Strangely, while consumers are expressing strong hesitancy about their image data being held for non-phone-based biometrics, the level of concern on the phone is far lower even though data is often held in the cloud. Maybe this is because many of us see our phone as an extension of ourselves – our brain’s external hard drive.
3. Biometrics Are Hard, But Not Impossible to Crack
Hackers have shown that it is possible to fool security systems that depend on fingerprint and even iris scanning with low-tech solutions based on high-quality photographs. One, for example, was able to beat an iris scanner simply by sticking a photograph of an iris to the inside of a hard contact lens to emulate the shape of an eye. Another popular video shows a shopper in China using face recognition at a self-service kiosk – as she bends down to tie her shoelace, instead of the camera scanning her face it simply recognizes the man behind her in the queue who is distracted by his phone and is billed for her purchases. The serious issue with biometrics is that, unlike with a password or token, once your face or finger has been compromised you can’t simply change it to another one.

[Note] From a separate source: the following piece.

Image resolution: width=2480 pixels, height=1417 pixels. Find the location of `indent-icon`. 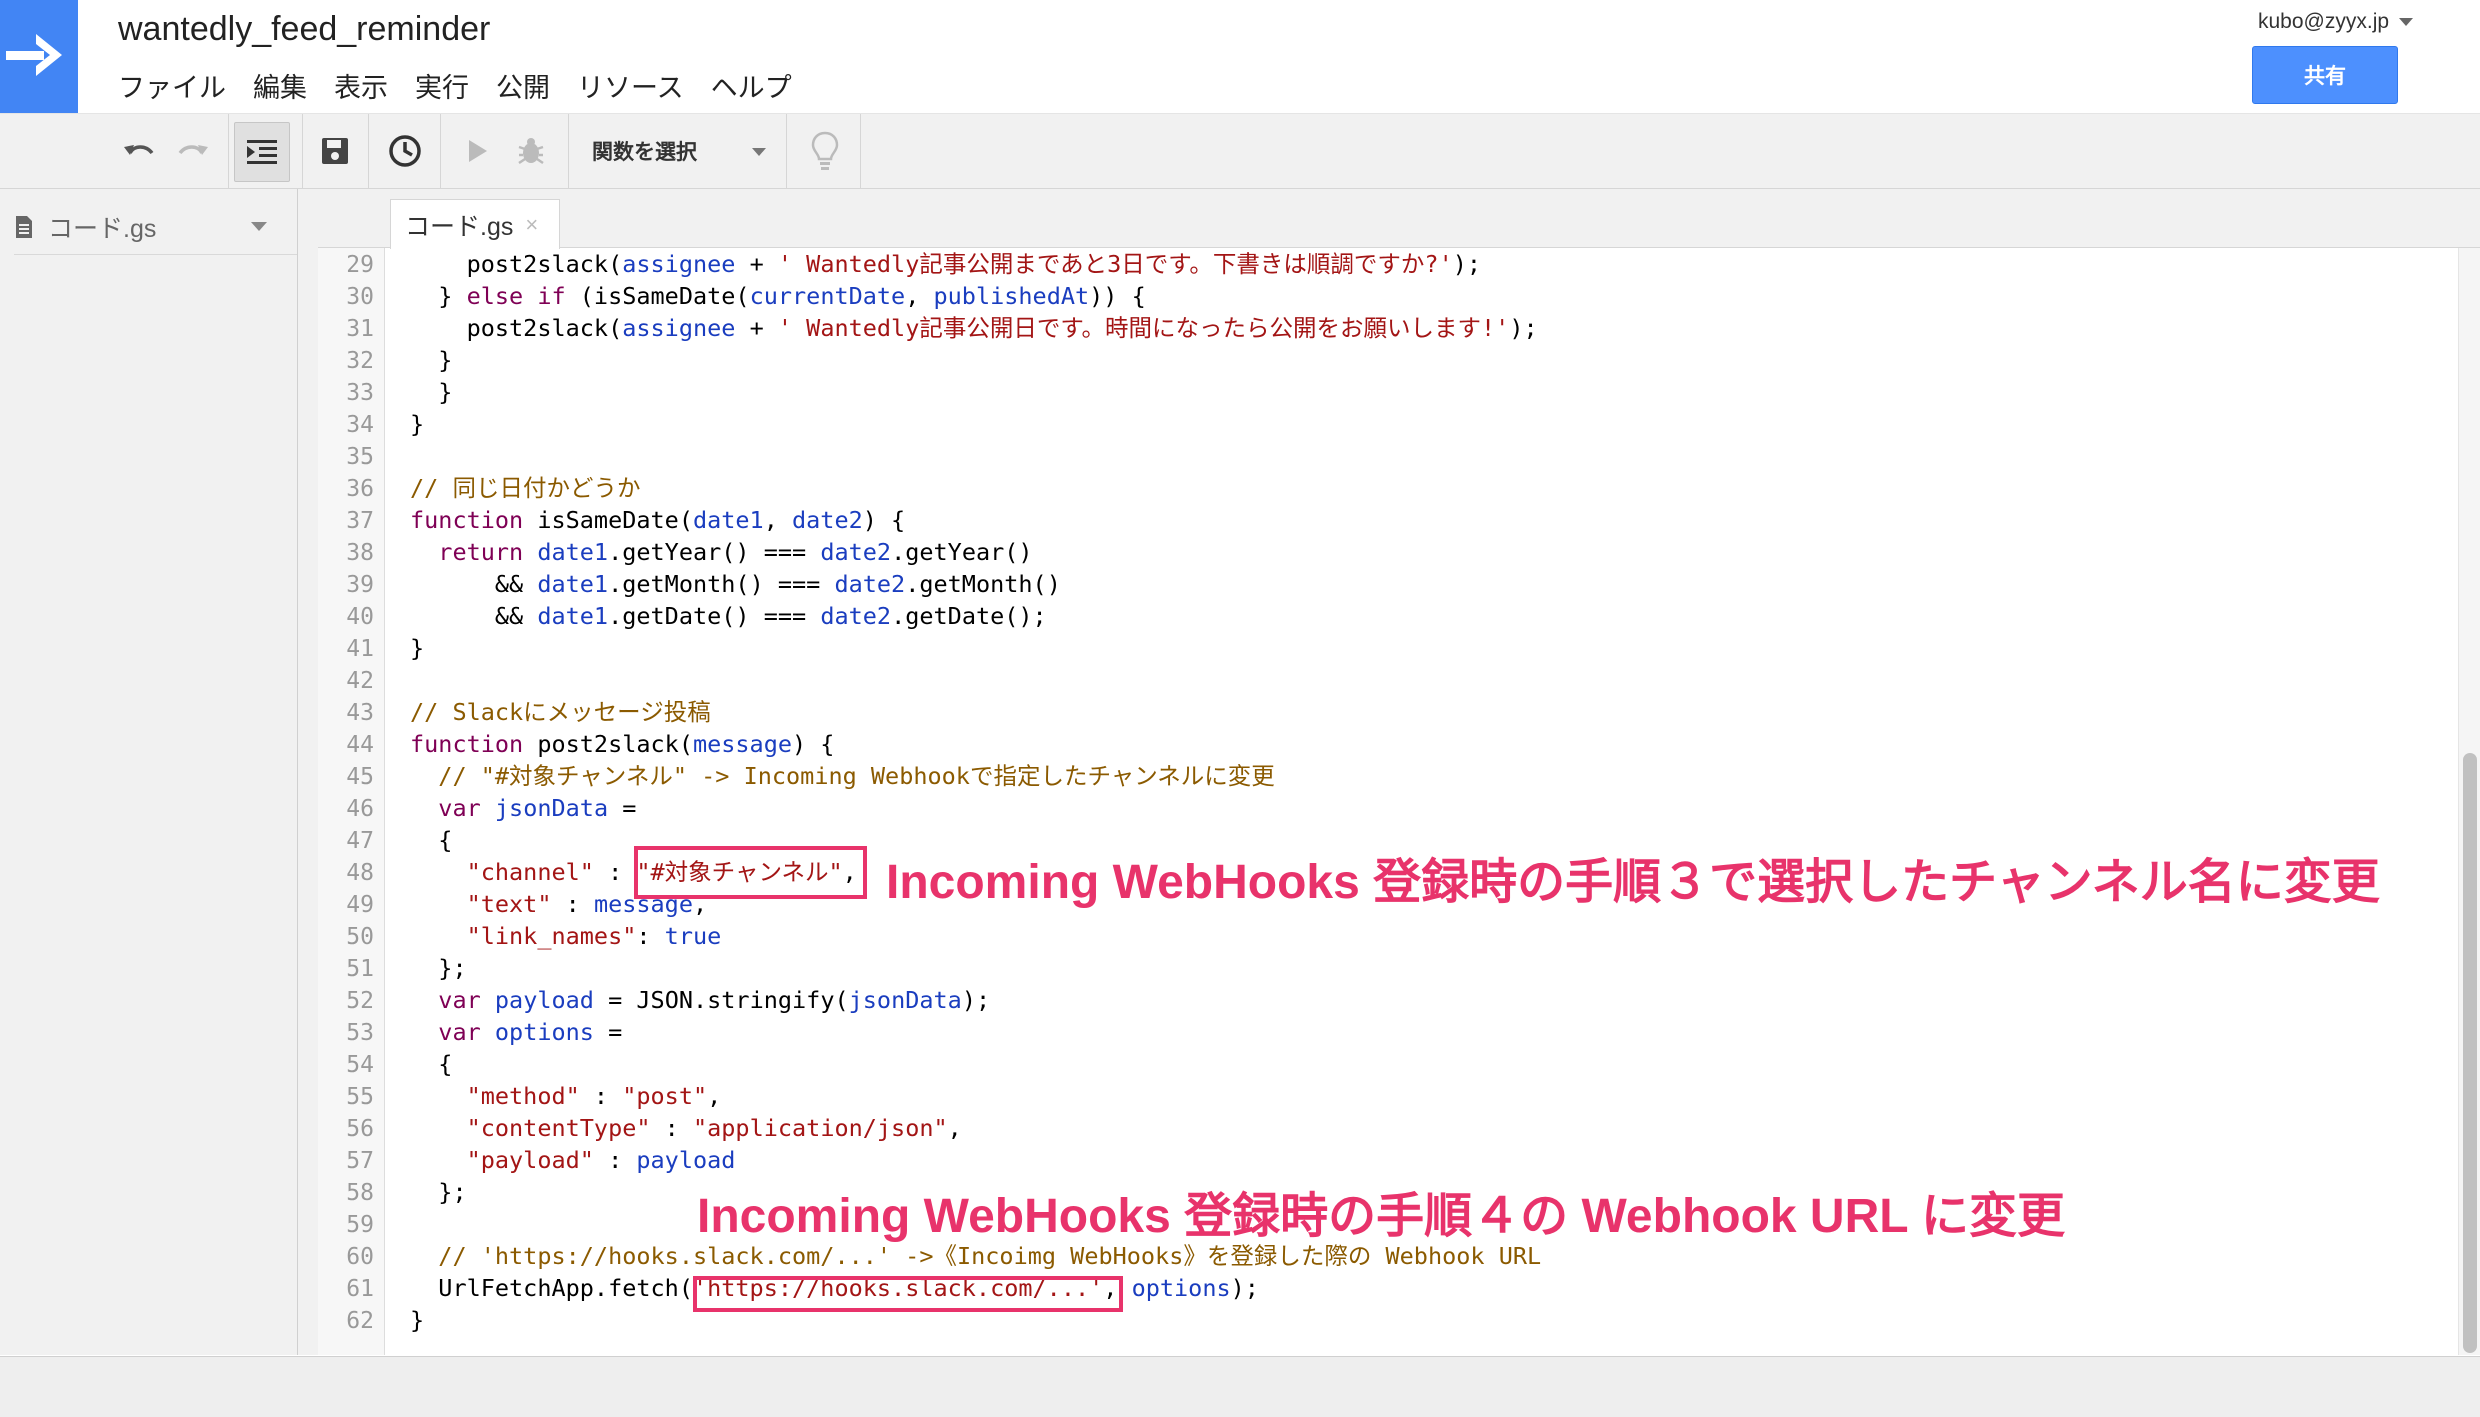

indent-icon is located at coordinates (262, 152).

4. Costs Are High for Non-Phone Based Facial Recognition
Most solutions in use today need a high-quality camera, considerable processing power and greater internet bandwidth. Facial and iris reading also depends on the right ambient light conditions, making the technology difficult to roll out in many circumstances. Cameras usually need to be mounted at face height which can be challenging in an in-store environment. All these conditions, though achievable, are expensive to implement and are difficult to roll out.
5. Limitations with Face Recognition
Facial recognition has come a long way but there are still many challenges with the technology when it comes to non-phone-based devices. From a payment environment standpoint, ambient light is a key factor since bars are often dark and retail stores can be overly bright in North America. This can govern what type of business opts for this technology. Another key limitation with facial recognition technology is skin tone. Research has shown that facial recognition is more accurate for white males and considerably less for dark skin toned females. One of the common inferences from the research reveals that the AI behind the platforms often uses the internet for source “learning” comparison data. As the population of faces on the internet is more skewed towards white and male images, there is a correspondingly more robust data set. There are also concerns for disabled users for more obvious reasons as well as countries where face coverings are common (although iris recognition is a potential solution here). In short, facial recognition is far from universal.

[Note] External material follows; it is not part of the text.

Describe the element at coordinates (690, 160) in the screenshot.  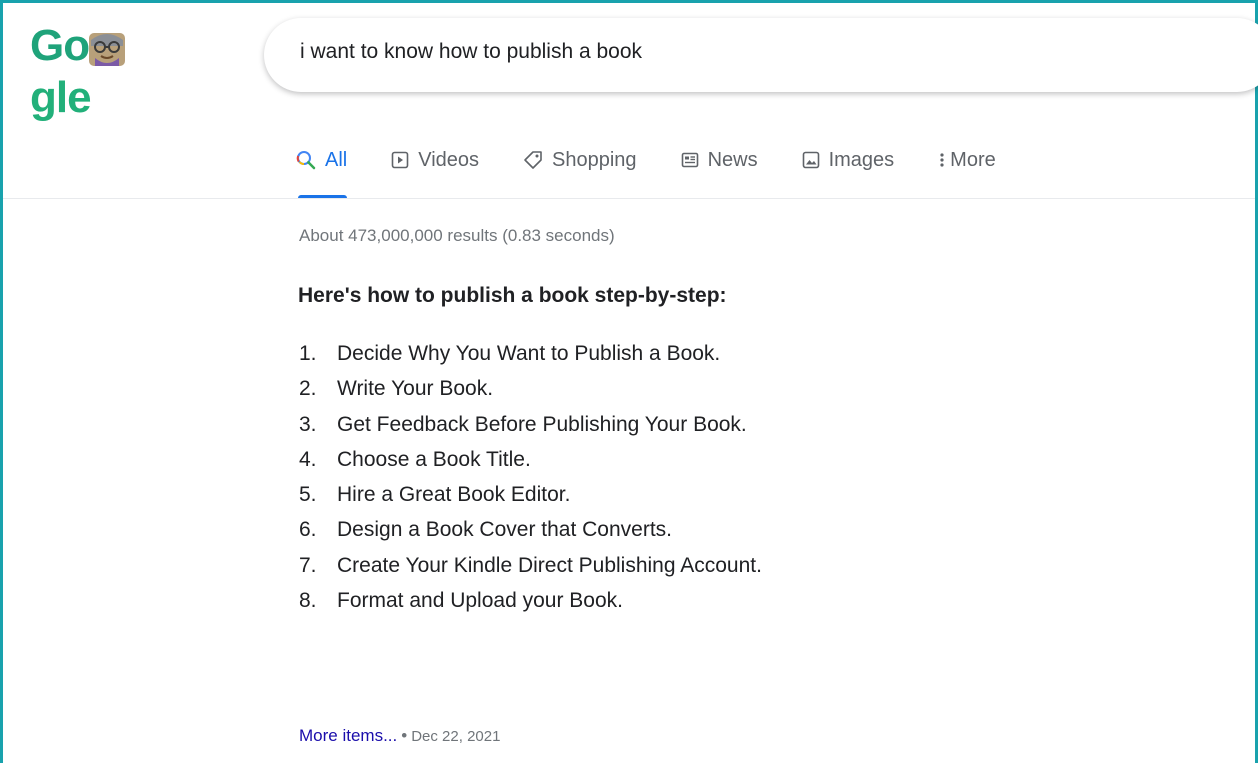
I see `news-icon` at that location.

6. Fingerprint Adoption Is Likely to Be Set Back By COVID-19
Attitudes to physical contact have changed since the COVID-19 pandemic and the acceptability of public fingerprint readers may be affected for the foreseeable future. Fingerprint readers on personal phones, on the other hand, are not affected by this.
Future of non-phone-based biometrics
In markets such as China, where the adoption of facial recognition is high, special terminals equipped with super-high-resolution cameras and extra processing power can enable acceptance. However, I believe that the widespread international availability of such technology will depend on market standards. In countries where there is a lower penetration of smartphones, there is a lot more interest in a fingerprint as a relatively low-cost way to identify a consumer. Wider adoption of this into mainstream payments will depend on technology standards and on people’s willingness to use something touch-based.
We expect to see more use and acceptance of non-phone-based biometrics over time as standards for it emerge and consumers are satisfied with the security and reliability of the experience but in the meantime, the phone-based model provides a very easy bridge.
Ian Benn is head of Strategy and Market Development at Ingenico.